The United States first obtained this land by various conveyances executed between 1828 and 1832. In 1869, all records of these conveyances were destroyed in a court house fire. State taxes were assessed on the reservation in 1870, 1871 and 1872. As a result of nonpayment of these taxes, tax deeds were executed by the State of Florida to certain private individuals.2 Taxes continued to be assessed on portions of this land until 1932, when the Governor of Florida, pursuant to his statutory authority, executed a document which ceded to the United States all the land in question. Between 1932 and 1947, the United States granted various permits and licenses concerning the use of this land.3


The United States, in 1947, conveyed all of this land back to the State of Florida by a quit claim deed. Part of this conveyance specifically provided:


(1) That said property shall be used exclusively for public park purposes.


(2) That upon breach of the aforesaid restriction by the part [sic] of the second part or any subsequent transferee whether caused by the legal inability of said party of the second part or subsequent transferee or otherwise, all right, title and interest in and to the property herein transferred shall, at the option of the party of the first part, revert to the party of the first part upon demand made in writing by the War Assets Administration, or its successor government agency, . . .

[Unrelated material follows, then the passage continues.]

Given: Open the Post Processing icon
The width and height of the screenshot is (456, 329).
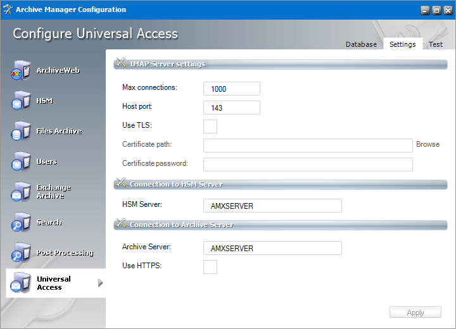Looking at the screenshot, I should 20,253.
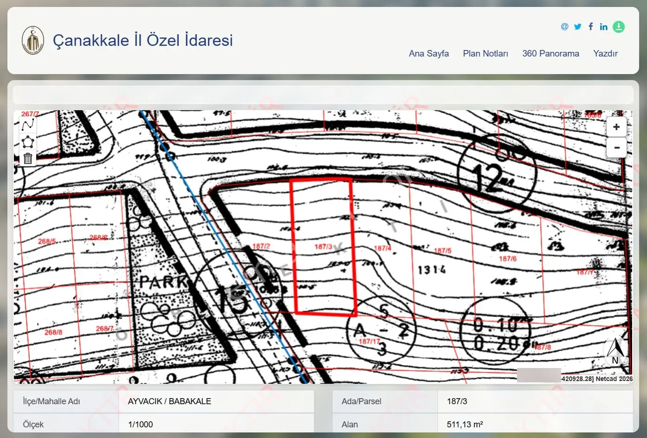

Immediately after the State of Florida received this land from the United States it brought action to quiet title against the successors in title of the private individuals who purchased the tax deeds for 1870, 1871 and 1872, hereafter referred to as Group A. After lengthy litigation, the Supreme Court of the State of Florida found that the state lost its claim to the land. Daniell v. Sherrill, 48 So.2d 736 (1950). Pursuant to the Court's opinion, the private individuals, Group A, were found to be owners of the property in question, subject to the terms of the 1947 conveyance from the United States to the State of Florida. On February 25, 1970, the United States gave notice of its intention to exercise the reverter of the 1947 conveyance and demanded revesting of the title to the land. This right of reentry and reverter was grounded on that portion of the 1947 conveyance which provided that the land should be used "exclusively for public park purposes."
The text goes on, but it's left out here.